(Beginning of DATA TO USE)

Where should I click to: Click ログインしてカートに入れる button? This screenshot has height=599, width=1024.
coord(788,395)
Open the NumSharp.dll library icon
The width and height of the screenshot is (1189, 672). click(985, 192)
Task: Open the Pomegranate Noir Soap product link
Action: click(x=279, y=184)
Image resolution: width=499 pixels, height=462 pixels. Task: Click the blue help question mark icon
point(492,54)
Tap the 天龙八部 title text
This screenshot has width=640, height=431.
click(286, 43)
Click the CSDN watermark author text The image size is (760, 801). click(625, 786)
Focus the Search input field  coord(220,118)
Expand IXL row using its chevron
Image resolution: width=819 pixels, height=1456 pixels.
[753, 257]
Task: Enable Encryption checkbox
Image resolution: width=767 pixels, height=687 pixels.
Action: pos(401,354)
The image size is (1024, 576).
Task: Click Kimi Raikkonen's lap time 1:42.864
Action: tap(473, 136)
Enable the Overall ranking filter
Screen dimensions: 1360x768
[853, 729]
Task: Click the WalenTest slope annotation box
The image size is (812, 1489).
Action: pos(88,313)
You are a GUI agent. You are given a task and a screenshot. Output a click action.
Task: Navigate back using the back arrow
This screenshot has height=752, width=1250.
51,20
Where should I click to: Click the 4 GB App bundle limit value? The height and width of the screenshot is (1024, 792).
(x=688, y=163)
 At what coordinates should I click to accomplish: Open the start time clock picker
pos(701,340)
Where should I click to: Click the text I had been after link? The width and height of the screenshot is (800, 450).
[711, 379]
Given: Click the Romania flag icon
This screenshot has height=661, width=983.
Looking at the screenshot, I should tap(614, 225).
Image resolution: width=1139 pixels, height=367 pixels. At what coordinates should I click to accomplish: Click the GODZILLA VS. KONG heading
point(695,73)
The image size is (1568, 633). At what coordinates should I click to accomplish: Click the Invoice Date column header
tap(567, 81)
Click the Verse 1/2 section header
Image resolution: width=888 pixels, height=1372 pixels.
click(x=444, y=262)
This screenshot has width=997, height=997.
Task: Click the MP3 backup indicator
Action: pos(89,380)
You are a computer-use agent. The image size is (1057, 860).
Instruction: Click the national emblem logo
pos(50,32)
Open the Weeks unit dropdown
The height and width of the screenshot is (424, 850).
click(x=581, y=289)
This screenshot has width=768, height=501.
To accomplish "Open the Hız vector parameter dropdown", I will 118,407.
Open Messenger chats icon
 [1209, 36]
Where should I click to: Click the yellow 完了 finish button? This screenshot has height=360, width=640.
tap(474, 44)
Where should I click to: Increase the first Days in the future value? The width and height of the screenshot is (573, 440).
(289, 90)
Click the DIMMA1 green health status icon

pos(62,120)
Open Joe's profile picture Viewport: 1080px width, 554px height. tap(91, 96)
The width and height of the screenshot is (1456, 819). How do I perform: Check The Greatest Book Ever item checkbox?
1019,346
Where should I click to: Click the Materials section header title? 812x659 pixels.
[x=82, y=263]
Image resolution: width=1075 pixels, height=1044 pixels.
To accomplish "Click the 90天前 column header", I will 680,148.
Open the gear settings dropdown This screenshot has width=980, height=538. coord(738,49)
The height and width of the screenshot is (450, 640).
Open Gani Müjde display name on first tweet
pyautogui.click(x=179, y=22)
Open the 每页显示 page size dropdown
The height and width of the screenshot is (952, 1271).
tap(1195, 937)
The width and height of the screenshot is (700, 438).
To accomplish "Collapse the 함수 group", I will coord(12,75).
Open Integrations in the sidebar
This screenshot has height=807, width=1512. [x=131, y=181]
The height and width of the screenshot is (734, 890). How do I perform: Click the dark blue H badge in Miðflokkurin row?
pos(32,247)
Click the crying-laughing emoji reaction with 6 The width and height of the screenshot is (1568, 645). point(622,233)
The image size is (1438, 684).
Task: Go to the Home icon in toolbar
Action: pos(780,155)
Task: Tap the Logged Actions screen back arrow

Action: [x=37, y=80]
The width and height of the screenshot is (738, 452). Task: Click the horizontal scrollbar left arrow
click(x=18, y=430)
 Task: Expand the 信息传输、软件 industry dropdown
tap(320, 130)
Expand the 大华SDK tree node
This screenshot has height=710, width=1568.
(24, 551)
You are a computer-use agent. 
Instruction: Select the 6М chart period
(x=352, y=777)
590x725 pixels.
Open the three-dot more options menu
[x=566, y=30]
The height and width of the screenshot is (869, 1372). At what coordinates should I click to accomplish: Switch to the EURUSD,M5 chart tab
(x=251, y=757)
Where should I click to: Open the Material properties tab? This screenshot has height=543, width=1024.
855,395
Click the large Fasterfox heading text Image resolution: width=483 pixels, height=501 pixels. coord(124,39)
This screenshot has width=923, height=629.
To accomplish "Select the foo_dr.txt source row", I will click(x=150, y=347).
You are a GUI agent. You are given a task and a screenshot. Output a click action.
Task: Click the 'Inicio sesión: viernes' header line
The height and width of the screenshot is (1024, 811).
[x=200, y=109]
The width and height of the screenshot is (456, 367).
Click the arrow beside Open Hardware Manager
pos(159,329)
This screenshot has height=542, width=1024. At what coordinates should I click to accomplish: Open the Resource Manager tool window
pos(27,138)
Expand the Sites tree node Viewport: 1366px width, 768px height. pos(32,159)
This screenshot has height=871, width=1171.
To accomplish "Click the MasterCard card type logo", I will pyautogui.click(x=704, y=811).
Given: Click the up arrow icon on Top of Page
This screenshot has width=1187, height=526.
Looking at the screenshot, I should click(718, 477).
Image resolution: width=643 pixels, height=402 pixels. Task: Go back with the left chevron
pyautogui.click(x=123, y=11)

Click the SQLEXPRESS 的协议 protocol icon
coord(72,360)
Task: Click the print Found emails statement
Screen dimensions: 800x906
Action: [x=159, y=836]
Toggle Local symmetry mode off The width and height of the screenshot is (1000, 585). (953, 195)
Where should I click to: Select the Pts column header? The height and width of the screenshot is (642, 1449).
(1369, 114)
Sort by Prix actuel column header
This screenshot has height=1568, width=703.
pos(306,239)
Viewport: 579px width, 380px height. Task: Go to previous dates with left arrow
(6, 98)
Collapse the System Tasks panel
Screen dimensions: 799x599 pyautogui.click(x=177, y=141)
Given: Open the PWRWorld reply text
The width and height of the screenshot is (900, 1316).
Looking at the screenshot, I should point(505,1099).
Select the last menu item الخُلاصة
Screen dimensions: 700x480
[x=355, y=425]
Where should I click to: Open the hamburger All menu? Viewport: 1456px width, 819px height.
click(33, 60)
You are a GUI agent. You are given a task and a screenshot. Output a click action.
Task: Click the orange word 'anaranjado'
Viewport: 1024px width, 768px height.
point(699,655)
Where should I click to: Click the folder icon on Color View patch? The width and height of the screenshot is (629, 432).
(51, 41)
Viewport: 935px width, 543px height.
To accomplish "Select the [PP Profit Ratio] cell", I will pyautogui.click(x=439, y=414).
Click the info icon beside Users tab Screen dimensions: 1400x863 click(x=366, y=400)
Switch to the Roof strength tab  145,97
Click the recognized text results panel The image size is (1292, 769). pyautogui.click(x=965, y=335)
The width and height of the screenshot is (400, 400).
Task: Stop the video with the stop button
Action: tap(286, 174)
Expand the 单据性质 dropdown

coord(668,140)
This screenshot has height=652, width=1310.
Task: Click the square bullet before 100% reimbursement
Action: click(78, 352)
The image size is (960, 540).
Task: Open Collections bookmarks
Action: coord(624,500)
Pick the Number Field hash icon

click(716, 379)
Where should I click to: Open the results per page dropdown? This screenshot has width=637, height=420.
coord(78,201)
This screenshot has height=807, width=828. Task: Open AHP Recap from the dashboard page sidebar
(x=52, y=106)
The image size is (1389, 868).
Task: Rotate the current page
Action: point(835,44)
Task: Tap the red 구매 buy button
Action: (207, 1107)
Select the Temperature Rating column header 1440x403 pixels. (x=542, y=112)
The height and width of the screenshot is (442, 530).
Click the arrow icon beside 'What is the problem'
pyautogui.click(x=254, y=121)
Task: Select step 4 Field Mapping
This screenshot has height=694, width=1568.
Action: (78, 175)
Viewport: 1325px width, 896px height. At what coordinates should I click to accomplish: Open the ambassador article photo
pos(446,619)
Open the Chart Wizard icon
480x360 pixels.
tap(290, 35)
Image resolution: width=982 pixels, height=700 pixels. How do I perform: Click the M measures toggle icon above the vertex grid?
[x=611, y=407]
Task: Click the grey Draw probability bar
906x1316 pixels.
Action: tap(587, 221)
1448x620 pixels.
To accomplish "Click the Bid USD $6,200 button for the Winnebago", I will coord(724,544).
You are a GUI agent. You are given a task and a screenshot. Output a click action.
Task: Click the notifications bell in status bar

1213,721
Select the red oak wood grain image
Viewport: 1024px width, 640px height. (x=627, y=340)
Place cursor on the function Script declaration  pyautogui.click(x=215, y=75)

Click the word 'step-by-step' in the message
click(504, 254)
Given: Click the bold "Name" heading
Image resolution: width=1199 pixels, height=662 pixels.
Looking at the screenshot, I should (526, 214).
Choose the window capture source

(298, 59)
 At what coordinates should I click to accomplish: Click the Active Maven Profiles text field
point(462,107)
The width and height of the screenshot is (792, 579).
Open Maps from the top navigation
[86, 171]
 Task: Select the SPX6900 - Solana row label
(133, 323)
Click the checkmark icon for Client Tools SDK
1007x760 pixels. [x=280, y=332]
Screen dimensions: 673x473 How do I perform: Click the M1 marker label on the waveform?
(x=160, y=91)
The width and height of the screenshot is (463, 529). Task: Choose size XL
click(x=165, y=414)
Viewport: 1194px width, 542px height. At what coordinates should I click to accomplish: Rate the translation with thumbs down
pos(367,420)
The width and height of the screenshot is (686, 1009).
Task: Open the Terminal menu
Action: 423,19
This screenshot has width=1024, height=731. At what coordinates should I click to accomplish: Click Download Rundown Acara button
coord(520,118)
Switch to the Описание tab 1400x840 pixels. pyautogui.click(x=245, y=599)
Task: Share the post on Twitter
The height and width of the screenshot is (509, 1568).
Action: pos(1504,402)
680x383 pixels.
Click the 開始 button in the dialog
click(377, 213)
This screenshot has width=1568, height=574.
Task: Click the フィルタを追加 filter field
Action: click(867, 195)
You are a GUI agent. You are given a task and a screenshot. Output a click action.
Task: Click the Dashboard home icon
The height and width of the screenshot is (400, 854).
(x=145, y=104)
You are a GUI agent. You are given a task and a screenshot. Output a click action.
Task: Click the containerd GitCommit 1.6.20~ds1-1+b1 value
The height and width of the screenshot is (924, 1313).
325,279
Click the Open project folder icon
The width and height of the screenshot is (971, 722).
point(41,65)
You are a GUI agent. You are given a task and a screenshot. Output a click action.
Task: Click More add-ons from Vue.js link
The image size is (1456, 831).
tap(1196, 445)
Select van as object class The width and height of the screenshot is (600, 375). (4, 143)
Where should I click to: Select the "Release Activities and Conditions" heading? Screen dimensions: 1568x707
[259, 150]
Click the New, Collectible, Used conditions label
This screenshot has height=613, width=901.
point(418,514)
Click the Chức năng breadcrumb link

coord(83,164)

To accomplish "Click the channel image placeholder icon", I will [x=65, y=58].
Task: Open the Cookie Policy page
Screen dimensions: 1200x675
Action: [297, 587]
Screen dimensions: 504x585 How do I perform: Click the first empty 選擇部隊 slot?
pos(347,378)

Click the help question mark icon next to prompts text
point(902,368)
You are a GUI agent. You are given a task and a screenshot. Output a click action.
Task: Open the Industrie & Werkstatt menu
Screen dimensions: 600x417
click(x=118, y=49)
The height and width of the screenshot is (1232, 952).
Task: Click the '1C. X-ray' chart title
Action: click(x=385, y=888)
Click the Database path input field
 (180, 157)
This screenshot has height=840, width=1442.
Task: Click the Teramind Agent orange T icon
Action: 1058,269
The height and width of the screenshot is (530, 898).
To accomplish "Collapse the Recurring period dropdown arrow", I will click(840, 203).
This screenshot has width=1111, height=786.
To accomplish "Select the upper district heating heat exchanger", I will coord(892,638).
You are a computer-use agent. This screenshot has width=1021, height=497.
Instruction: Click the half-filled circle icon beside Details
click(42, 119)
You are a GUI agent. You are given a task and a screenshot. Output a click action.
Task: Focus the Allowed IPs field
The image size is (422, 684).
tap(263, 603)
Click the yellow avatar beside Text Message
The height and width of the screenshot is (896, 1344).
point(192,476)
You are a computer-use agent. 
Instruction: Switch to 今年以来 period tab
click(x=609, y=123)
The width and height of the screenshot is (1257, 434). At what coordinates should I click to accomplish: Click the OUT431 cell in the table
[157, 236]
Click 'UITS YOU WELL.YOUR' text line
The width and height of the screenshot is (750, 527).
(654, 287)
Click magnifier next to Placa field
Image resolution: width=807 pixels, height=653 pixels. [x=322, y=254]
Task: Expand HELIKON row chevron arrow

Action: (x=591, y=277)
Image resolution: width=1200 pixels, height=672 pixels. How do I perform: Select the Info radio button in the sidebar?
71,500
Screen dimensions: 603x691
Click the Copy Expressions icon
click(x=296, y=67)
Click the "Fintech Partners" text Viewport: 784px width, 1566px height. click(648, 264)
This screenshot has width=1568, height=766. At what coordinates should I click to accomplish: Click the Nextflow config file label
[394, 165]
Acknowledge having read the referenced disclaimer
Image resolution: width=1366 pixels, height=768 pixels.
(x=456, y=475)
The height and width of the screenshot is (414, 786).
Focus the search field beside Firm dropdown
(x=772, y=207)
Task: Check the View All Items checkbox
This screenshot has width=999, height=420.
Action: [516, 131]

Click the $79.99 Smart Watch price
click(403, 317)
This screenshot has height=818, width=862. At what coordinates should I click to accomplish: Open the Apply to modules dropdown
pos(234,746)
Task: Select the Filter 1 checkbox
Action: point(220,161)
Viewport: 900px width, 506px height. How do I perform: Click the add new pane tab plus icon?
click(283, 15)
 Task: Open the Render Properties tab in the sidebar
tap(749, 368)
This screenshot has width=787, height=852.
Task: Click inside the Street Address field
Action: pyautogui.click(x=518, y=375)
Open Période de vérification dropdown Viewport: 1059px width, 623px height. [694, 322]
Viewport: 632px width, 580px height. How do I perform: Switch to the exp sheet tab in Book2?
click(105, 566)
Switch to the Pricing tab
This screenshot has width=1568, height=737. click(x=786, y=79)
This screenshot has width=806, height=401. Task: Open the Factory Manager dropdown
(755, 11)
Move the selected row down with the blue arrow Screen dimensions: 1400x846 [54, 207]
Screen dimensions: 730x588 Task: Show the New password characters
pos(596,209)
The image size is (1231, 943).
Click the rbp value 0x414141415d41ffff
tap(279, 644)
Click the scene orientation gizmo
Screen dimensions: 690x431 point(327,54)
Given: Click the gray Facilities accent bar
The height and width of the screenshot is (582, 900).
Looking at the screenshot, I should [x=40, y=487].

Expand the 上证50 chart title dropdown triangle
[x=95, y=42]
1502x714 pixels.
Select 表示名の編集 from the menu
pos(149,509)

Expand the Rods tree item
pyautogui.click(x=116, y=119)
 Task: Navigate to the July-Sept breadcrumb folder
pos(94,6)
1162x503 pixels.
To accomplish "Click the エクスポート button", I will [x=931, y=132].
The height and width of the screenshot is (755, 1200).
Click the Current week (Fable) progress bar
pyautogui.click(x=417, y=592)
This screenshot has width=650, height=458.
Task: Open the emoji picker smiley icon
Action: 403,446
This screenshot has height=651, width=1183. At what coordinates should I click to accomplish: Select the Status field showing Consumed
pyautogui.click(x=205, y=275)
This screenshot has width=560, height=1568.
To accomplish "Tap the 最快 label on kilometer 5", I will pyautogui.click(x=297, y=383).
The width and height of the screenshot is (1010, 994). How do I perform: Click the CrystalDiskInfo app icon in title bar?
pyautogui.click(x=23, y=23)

(End of DATA TO USE)

Count lines, not occurrences. State how many lines of the entries contain the word "using", and add nothing.

2